Work to complete: Retype the data below without altering anything.

Material supplied:
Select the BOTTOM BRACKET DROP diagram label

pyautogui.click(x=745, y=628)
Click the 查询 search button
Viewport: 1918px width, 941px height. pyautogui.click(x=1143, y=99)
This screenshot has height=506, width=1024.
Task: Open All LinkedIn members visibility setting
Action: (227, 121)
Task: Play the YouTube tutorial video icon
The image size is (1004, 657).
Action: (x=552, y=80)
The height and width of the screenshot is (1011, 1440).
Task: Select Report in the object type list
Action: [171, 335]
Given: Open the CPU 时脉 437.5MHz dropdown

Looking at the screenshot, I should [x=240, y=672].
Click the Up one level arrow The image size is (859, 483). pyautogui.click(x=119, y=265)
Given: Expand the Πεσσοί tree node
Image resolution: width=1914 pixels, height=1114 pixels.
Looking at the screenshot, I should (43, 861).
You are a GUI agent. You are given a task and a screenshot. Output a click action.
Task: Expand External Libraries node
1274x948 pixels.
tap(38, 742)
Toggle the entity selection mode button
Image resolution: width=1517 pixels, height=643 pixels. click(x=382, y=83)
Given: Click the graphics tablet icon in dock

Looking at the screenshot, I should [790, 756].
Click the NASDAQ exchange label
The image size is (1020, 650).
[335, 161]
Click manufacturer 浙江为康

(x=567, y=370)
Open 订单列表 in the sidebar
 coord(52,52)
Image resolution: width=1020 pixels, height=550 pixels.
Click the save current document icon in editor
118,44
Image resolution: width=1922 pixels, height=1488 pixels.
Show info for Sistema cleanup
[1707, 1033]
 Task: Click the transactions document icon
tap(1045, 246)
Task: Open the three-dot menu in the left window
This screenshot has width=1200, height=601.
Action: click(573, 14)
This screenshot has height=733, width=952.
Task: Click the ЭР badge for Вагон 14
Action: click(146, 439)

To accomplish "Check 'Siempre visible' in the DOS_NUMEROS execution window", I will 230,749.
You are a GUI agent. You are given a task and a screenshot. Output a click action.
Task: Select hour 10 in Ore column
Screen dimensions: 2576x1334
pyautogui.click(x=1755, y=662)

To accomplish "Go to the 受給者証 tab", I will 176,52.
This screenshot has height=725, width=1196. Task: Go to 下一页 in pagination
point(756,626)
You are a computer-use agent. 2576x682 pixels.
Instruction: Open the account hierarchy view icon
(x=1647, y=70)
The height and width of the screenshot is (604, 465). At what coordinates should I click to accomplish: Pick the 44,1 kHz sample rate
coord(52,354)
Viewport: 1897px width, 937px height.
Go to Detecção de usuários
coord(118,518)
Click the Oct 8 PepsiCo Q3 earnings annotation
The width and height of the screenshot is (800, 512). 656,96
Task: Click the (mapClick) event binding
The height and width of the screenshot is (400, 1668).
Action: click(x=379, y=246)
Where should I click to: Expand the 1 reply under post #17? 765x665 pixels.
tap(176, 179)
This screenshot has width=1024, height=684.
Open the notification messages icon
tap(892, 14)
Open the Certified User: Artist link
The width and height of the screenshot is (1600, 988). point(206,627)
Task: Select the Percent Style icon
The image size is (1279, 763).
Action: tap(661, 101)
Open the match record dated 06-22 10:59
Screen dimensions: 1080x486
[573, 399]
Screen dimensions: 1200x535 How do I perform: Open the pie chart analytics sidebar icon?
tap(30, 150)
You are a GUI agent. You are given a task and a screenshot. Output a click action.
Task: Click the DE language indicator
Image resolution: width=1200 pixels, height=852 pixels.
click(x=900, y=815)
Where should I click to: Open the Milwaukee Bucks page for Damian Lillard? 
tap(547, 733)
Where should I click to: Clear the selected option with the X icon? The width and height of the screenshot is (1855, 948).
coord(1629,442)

Solution to the exercise:
Select the BOTTOM BRACKET DROP diagram label

pyautogui.click(x=745, y=628)
Click the 查询 search button
Viewport: 1918px width, 941px height. pyautogui.click(x=1143, y=99)
This screenshot has height=506, width=1024.
Task: Open All LinkedIn members visibility setting
Action: (227, 121)
Task: Play the YouTube tutorial video icon
The image size is (1004, 657).
Action: (x=552, y=80)
The height and width of the screenshot is (1011, 1440).
Task: Select Report in the object type list
Action: [171, 335]
Given: Open the CPU 时脉 437.5MHz dropdown

Looking at the screenshot, I should [x=240, y=672].
Click the Up one level arrow The image size is (859, 483). pyautogui.click(x=119, y=265)
Given: Expand the Πεσσοί tree node
Image resolution: width=1914 pixels, height=1114 pixels.
Looking at the screenshot, I should (43, 861).
You are a GUI agent. You are given a task and a screenshot. Output a click action.
Task: Expand External Libraries node
1274x948 pixels.
tap(38, 742)
Toggle the entity selection mode button
Image resolution: width=1517 pixels, height=643 pixels. click(x=382, y=83)
Given: Click the graphics tablet icon in dock

Looking at the screenshot, I should [790, 756].
Click the NASDAQ exchange label
The image size is (1020, 650).
[335, 161]
Click manufacturer 浙江为康

(x=567, y=370)
Open 订单列表 in the sidebar
 coord(52,52)
Image resolution: width=1020 pixels, height=550 pixels.
Click the save current document icon in editor
118,44
Image resolution: width=1922 pixels, height=1488 pixels.
Show info for Sistema cleanup
[1707, 1033]
 Task: Click the transactions document icon
tap(1045, 246)
Task: Open the three-dot menu in the left window
This screenshot has width=1200, height=601.
Action: click(573, 14)
This screenshot has height=733, width=952.
Task: Click the ЭР badge for Вагон 14
Action: click(146, 439)

To accomplish "Check 'Siempre visible' in the DOS_NUMEROS execution window", I will 230,749.
You are a GUI agent. You are given a task and a screenshot. Output a click action.
Task: Select hour 10 in Ore column
Screen dimensions: 2576x1334
pyautogui.click(x=1755, y=662)

To accomplish "Go to the 受給者証 tab", I will 176,52.
This screenshot has height=725, width=1196. Task: Go to 下一页 in pagination
point(756,626)
You are a computer-use agent. 2576x682 pixels.
Instruction: Open the account hierarchy view icon
(x=1647, y=70)
The height and width of the screenshot is (604, 465). At what coordinates should I click to accomplish: Pick the 44,1 kHz sample rate
coord(52,354)
Viewport: 1897px width, 937px height.
Go to Detecção de usuários
coord(118,518)
Click the Oct 8 PepsiCo Q3 earnings annotation
The width and height of the screenshot is (800, 512). 656,96
Task: Click the (mapClick) event binding
The height and width of the screenshot is (400, 1668).
Action: click(x=379, y=246)
Where should I click to: Expand the 1 reply under post #17? 765x665 pixels.
tap(176, 179)
This screenshot has width=1024, height=684.
Open the notification messages icon
tap(892, 14)
Open the Certified User: Artist link
The width and height of the screenshot is (1600, 988). point(206,627)
Task: Select the Percent Style icon
The image size is (1279, 763).
Action: tap(661, 101)
Open the match record dated 06-22 10:59
Screen dimensions: 1080x486
[573, 399]
Screen dimensions: 1200x535 How do I perform: Open the pie chart analytics sidebar icon?
tap(30, 150)
You are a GUI agent. You are given a task and a screenshot. Output a click action.
Task: Click the DE language indicator
Image resolution: width=1200 pixels, height=852 pixels.
click(x=900, y=815)
Where should I click to: Open the Milwaukee Bucks page for Damian Lillard? 
tap(547, 733)
Where should I click to: Clear the selected option with the X icon? The width and height of the screenshot is (1855, 948).
coord(1629,442)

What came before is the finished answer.